Evidence with regard to differences by race in retention in HIV care and non-adherence are inconclusive. Additional research is needed to determine if retention in HIV care and non-adherence differ by race and to identify factors associated with HAART use, adherence and retention among black MSM. Medical mistrust and patient provider dynamics impact HIV care and treatment. Additional research is needed to understand how these factors affect HIV testing, treatment and adherence among black MSM.

There is a compelling public health need for STD and HIV programs for black MSM. Improved access and linkage to STD screening and treatment is necessary to reduce STD incidence among black MSM. There is an urgent need for HIV programs that identify, link, and retain HIV-positive black MSM who are not in care into high-quality HIV care and treatment. To be successful programs must address the external root causes of delayed HIV care and dropping out of care, such as homelessness, joblessness, substance abuse, mental health, stigma, and discrimination based on race, gender, and/or sexual orientation. If black MSM are going to be successfully linked and retained in HIV care and treatment, interpersonal barriers to quality HIV care must also be addressed by ensuring that HIV care providers are culturally competent [63, 64, 67, 68].
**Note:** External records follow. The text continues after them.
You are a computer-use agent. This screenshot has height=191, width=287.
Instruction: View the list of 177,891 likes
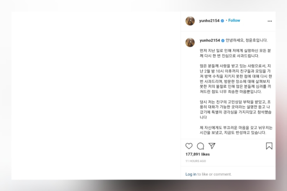point(198,154)
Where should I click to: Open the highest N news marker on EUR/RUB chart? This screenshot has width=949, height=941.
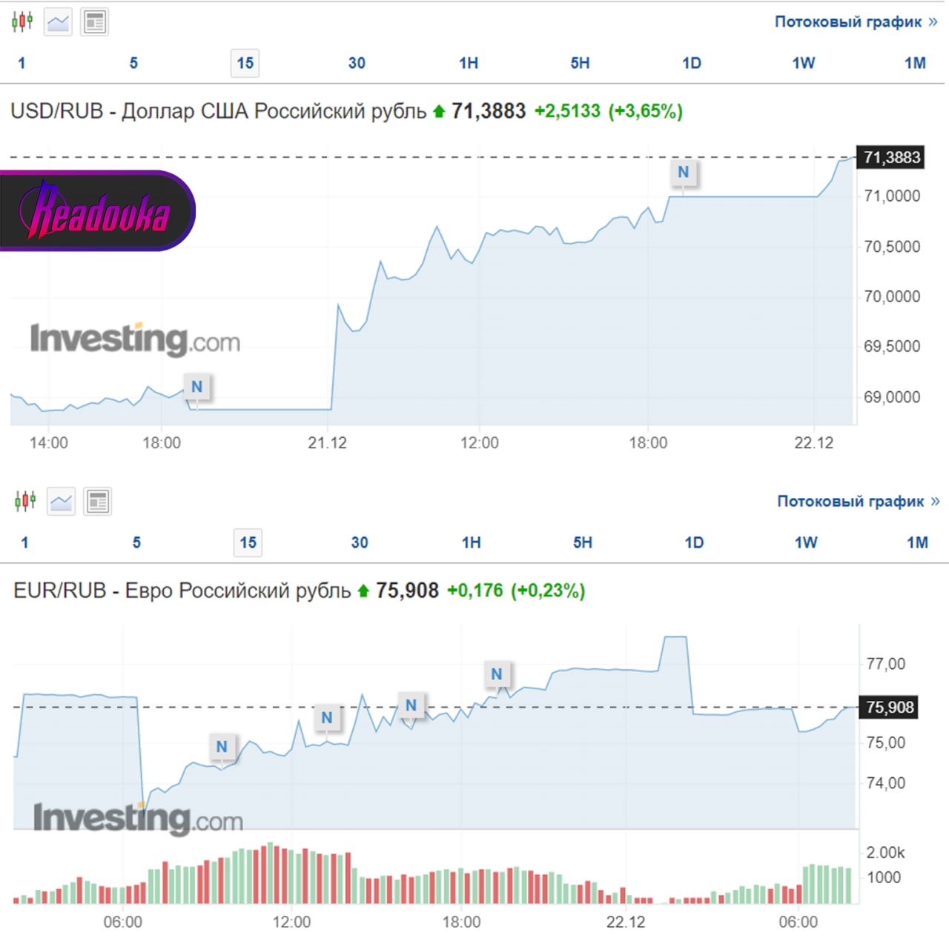497,674
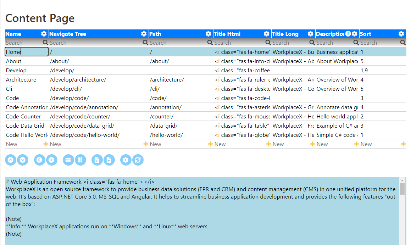Click the Search field under Title Long
Viewport: 411px width, 245px height.
290,43
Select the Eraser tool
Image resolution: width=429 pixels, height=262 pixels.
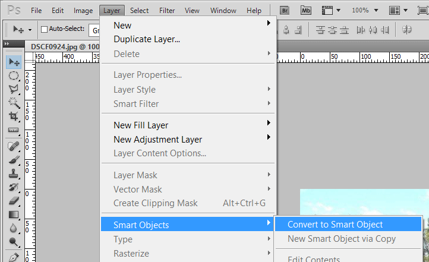click(x=13, y=201)
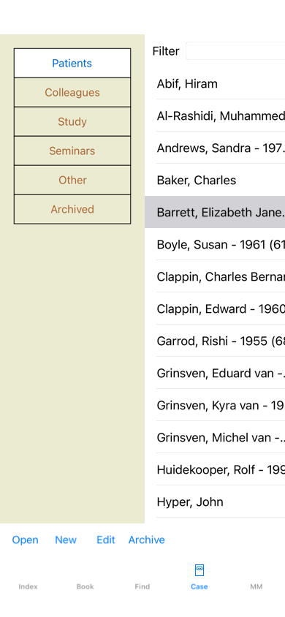Image resolution: width=285 pixels, height=617 pixels.
Task: Select patient Abif, Hiram
Action: click(x=215, y=83)
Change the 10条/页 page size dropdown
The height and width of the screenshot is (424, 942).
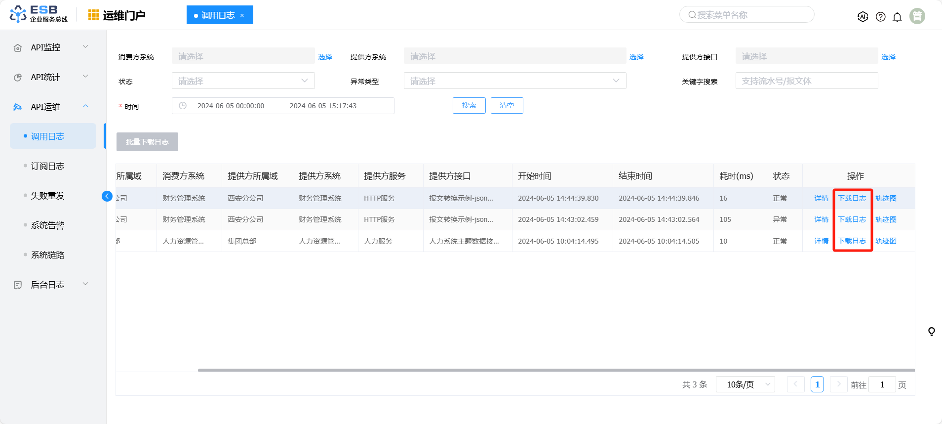(x=748, y=384)
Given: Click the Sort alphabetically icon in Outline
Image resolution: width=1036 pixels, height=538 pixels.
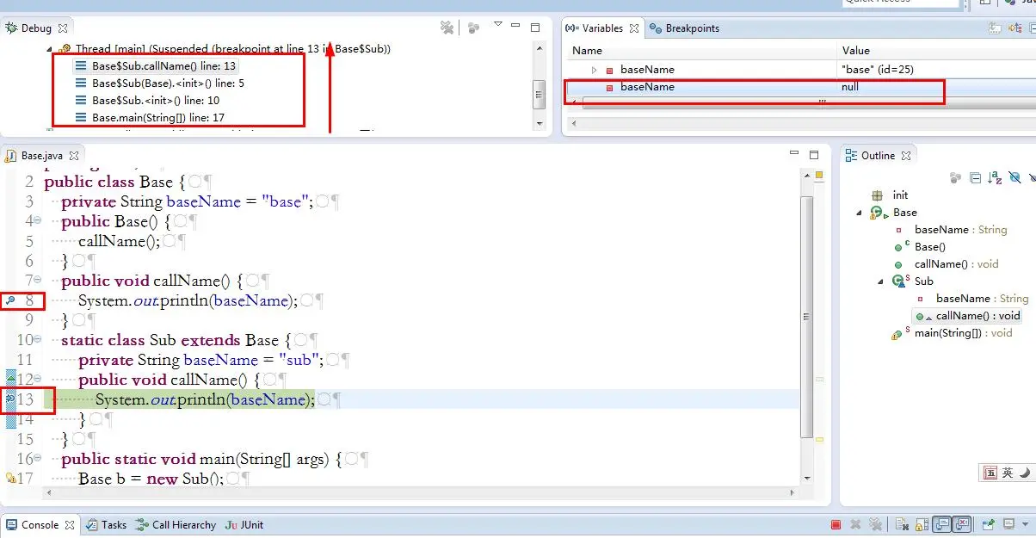Looking at the screenshot, I should coord(995,177).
There has been much speculation that some of the difference in HIV rates by race can be explained by differences in social networks. Our review looked at three characteristics of partners that could impact HIV transmission at the network level: race of partner, age of partner and partner HIV status. We found that evidence on the role partner characteristics play in explaining HIV disparities by race to be inconclusive.
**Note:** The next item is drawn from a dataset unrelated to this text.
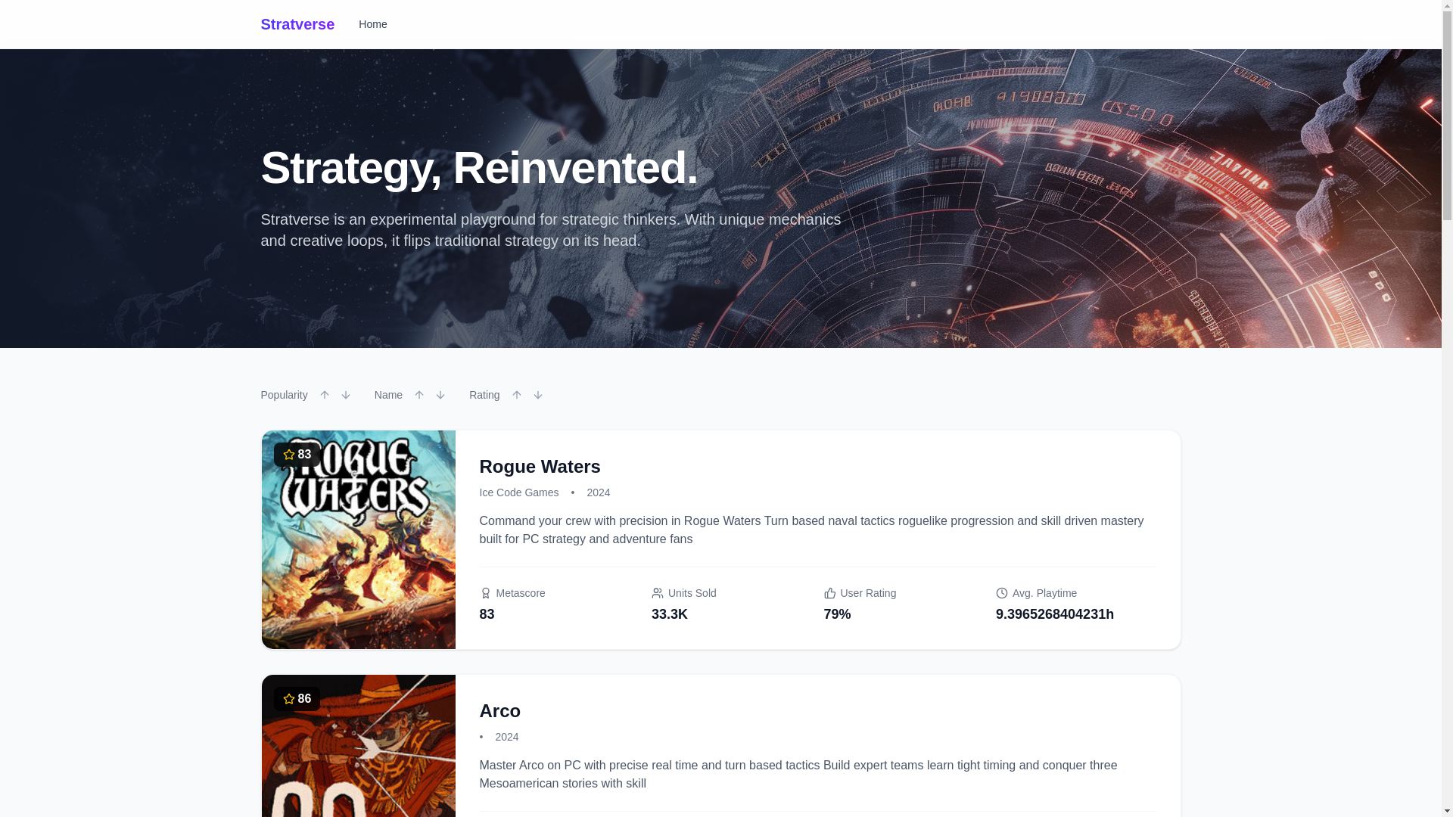Sort by Rating ascending arrow
The image size is (1453, 817).
517,395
This review has many limitations. First, it does not include meta-analyses to test specific hypotheses. Second, though we included findings from multivariate analyses wherever possible, in some cases we were limited to bivariate findings. Third, the number of studies that looked at HIV as an outcome was limited and thus our review also included analysis of studies that assessed the relationship between our factors of interest and HIV sexual risk behaviors. Fourth, we searched three data bases using a discrete list of terms. Searching other databases and using other terms might have identified additional studies which could have been included in this literature review.

Finally, the studies included in this review face a variety of methodological shortcomings which impact the quality of the data reviewed. The majority of the studies included in this review were cross-sectional and therefore temporality and causality could not be inferred. The studies reviewed used a variety of sampling strategies. Studies that used convenience samples are subject to the greatest amount of selection bias and limited generalizability. Studies employing venue-based and respondent driven sampling (RDS) strategies are also subject to potential biases. With RDS the non-random selection of seeds could affect the characteristics of the study population. With venue-based sampling, venues and participants are randomly selected but the study population is only generalizable to individuals attending venues similar to the ones sampled. The majority of studies gathered behavioral data via self-report which is subject to social desirability bias, especially when the study is interviewer-administered rather than computer-assisted. In addition, many of the studies reviewed had small sample sizes of black MSM which could limit the type of analyses conducted and increase Type II errors.

Despite these limitations, we feel that our findings are important for future research. Black MSM are one of the populations most affected by HIV and additional research is needed to better understand factors that contribute to this disparity. High rates of undiagnosed seropositivity, STDs, and decreased access to and use of HIV care and treatment place black MSM at greater risk. Culturally competent HIV and STD testing and treatment programs are needed for black MSM.